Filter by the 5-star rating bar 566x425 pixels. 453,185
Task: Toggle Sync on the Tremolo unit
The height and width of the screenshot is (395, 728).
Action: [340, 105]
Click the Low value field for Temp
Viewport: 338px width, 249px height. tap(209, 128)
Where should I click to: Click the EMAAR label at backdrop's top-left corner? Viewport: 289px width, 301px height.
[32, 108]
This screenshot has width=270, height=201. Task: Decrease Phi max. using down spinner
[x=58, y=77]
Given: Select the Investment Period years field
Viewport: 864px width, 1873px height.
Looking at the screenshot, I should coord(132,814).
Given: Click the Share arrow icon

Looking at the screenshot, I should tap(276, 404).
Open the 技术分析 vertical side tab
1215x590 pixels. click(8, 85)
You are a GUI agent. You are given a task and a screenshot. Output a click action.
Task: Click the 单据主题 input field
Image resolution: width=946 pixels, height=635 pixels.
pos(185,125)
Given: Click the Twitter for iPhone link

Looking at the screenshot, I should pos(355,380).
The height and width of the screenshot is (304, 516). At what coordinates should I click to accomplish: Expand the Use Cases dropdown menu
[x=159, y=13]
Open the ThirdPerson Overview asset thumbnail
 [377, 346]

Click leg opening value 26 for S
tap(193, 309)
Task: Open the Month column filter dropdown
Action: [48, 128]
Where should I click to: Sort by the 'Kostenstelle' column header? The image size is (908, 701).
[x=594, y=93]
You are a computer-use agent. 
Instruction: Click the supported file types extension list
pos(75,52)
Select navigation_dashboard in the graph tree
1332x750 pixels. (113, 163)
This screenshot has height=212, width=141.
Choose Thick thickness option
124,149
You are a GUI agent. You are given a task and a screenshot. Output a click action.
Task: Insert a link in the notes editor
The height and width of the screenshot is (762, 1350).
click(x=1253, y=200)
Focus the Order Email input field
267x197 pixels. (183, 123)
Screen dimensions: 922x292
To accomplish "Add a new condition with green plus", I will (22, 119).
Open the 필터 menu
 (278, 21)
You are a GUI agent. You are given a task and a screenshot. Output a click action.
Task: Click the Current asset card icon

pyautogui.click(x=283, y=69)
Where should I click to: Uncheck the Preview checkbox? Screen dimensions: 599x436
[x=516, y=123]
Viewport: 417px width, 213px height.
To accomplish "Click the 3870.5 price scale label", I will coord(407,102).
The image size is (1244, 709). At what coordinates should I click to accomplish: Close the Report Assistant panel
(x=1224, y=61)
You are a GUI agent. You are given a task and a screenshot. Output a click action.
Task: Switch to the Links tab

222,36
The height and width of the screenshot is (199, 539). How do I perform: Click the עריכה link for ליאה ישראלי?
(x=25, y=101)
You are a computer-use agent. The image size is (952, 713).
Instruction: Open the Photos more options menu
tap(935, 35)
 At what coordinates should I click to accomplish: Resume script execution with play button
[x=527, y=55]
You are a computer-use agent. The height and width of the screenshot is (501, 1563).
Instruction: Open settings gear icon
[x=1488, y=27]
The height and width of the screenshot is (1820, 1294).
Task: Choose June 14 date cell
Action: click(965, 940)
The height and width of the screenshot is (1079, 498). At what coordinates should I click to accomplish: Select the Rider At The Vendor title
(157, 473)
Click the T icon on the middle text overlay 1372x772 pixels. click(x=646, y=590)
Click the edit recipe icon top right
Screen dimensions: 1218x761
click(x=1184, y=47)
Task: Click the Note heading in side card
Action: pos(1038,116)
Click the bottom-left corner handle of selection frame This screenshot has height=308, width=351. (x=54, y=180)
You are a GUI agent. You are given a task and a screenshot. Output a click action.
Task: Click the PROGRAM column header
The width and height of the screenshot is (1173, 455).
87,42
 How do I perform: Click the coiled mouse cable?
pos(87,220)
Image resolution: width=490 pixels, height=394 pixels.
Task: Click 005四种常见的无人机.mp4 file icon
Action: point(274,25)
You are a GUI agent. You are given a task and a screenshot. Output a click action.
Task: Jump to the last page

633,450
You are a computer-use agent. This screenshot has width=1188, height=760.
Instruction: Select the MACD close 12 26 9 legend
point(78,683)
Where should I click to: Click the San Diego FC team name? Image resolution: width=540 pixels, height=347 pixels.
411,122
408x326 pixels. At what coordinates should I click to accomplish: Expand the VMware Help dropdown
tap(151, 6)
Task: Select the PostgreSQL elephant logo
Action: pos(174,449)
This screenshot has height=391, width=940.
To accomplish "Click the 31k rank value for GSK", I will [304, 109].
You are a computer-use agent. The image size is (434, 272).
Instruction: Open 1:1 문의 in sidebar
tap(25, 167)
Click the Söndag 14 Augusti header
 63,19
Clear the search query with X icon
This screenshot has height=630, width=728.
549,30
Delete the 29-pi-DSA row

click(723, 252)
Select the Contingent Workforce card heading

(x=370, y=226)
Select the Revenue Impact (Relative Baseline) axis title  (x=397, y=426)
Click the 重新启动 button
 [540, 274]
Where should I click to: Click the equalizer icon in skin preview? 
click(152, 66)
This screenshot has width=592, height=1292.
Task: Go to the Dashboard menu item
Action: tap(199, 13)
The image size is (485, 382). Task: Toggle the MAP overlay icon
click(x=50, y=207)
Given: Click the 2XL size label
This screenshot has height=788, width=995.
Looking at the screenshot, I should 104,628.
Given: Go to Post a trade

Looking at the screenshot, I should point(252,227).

=====

[AIM OF THE EXERCISE]: Copy out the records once more, exactly as they are written.

[THE ANSWER]:
Filter by the 5-star rating bar 566x425 pixels. 453,185
Task: Toggle Sync on the Tremolo unit
The height and width of the screenshot is (395, 728).
Action: [340, 105]
Click the Low value field for Temp
Viewport: 338px width, 249px height. tap(209, 128)
Where should I click to: Click the EMAAR label at backdrop's top-left corner? Viewport: 289px width, 301px height.
[32, 108]
This screenshot has width=270, height=201. Task: Decrease Phi max. using down spinner
[x=58, y=77]
Given: Select the Investment Period years field
Viewport: 864px width, 1873px height.
Looking at the screenshot, I should coord(132,814).
Given: Click the Share arrow icon

Looking at the screenshot, I should tap(276, 404).
Open the 技术分析 vertical side tab
1215x590 pixels. click(8, 85)
You are a GUI agent. You are given a task and a screenshot. Output a click action.
Task: Click the 单据主题 input field
Image resolution: width=946 pixels, height=635 pixels.
pos(185,125)
Given: Click the Twitter for iPhone link

Looking at the screenshot, I should pos(355,380).
The height and width of the screenshot is (304, 516). At what coordinates should I click to accomplish: Expand the Use Cases dropdown menu
[x=159, y=13]
Open the ThirdPerson Overview asset thumbnail
 [377, 346]

Click leg opening value 26 for S
tap(193, 309)
Task: Open the Month column filter dropdown
Action: [48, 128]
Where should I click to: Sort by the 'Kostenstelle' column header? The image size is (908, 701).
[x=594, y=93]
You are a computer-use agent. 
Instruction: Click the supported file types extension list
pos(75,52)
Select navigation_dashboard in the graph tree
1332x750 pixels. (113, 163)
This screenshot has height=212, width=141.
Choose Thick thickness option
124,149
You are a GUI agent. You are given a task and a screenshot. Output a click action.
Task: Insert a link in the notes editor
The height and width of the screenshot is (762, 1350).
click(x=1253, y=200)
Focus the Order Email input field
267x197 pixels. (183, 123)
Screen dimensions: 922x292
To accomplish "Add a new condition with green plus", I will (22, 119).
Open the 필터 menu
 (278, 21)
You are a GUI agent. You are given a task and a screenshot. Output a click action.
Task: Click the Current asset card icon

pyautogui.click(x=283, y=69)
Where should I click to: Uncheck the Preview checkbox? Screen dimensions: 599x436
[x=516, y=123]
Viewport: 417px width, 213px height.
To accomplish "Click the 3870.5 price scale label", I will coord(407,102).
The image size is (1244, 709). At what coordinates should I click to accomplish: Close the Report Assistant panel
(x=1224, y=61)
You are a GUI agent. You are given a task and a screenshot. Output a click action.
Task: Switch to the Links tab

222,36
The height and width of the screenshot is (199, 539). How do I perform: Click the עריכה link for ליאה ישראלי?
(x=25, y=101)
You are a computer-use agent. The image size is (952, 713).
Instruction: Open the Photos more options menu
tap(935, 35)
 At what coordinates should I click to accomplish: Resume script execution with play button
[x=527, y=55]
You are a computer-use agent. The height and width of the screenshot is (501, 1563).
Instruction: Open settings gear icon
[x=1488, y=27]
The height and width of the screenshot is (1820, 1294).
Task: Choose June 14 date cell
Action: click(965, 940)
The height and width of the screenshot is (1079, 498). At what coordinates should I click to accomplish: Select the Rider At The Vendor title
(157, 473)
Click the T icon on the middle text overlay 1372x772 pixels. click(x=646, y=590)
Click the edit recipe icon top right
Screen dimensions: 1218x761
click(x=1184, y=47)
Task: Click the Note heading in side card
Action: pos(1038,116)
Click the bottom-left corner handle of selection frame This screenshot has height=308, width=351. (x=54, y=180)
You are a GUI agent. You are given a task and a screenshot. Output a click action.
Task: Click the PROGRAM column header
The width and height of the screenshot is (1173, 455).
87,42
 How do I perform: Click the coiled mouse cable?
pos(87,220)
Image resolution: width=490 pixels, height=394 pixels.
Task: Click 005四种常见的无人机.mp4 file icon
Action: point(274,25)
You are a GUI agent. You are given a task and a screenshot. Output a click action.
Task: Jump to the last page

633,450
You are a computer-use agent. This screenshot has width=1188, height=760.
Instruction: Select the MACD close 12 26 9 legend
point(78,683)
Where should I click to: Click the San Diego FC team name? Image resolution: width=540 pixels, height=347 pixels.
411,122
408x326 pixels. At what coordinates should I click to accomplish: Expand the VMware Help dropdown
tap(151, 6)
Task: Select the PostgreSQL elephant logo
Action: pos(174,449)
This screenshot has height=391, width=940.
To accomplish "Click the 31k rank value for GSK", I will [304, 109].
You are a computer-use agent. The image size is (434, 272).
Instruction: Open 1:1 문의 in sidebar
tap(25, 167)
Click the Söndag 14 Augusti header
 63,19
Clear the search query with X icon
This screenshot has height=630, width=728.
549,30
Delete the 29-pi-DSA row

click(723, 252)
Select the Contingent Workforce card heading

(x=370, y=226)
Select the Revenue Impact (Relative Baseline) axis title  (x=397, y=426)
Click the 重新启动 button
 [540, 274]
Where should I click to: Click the equalizer icon in skin preview? 
click(152, 66)
This screenshot has width=592, height=1292.
Task: Go to the Dashboard menu item
Action: tap(199, 13)
The image size is (485, 382). Task: Toggle the MAP overlay icon
click(x=50, y=207)
Given: Click the 2XL size label
This screenshot has height=788, width=995.
Looking at the screenshot, I should 104,628.
Given: Go to Post a trade

Looking at the screenshot, I should point(252,227).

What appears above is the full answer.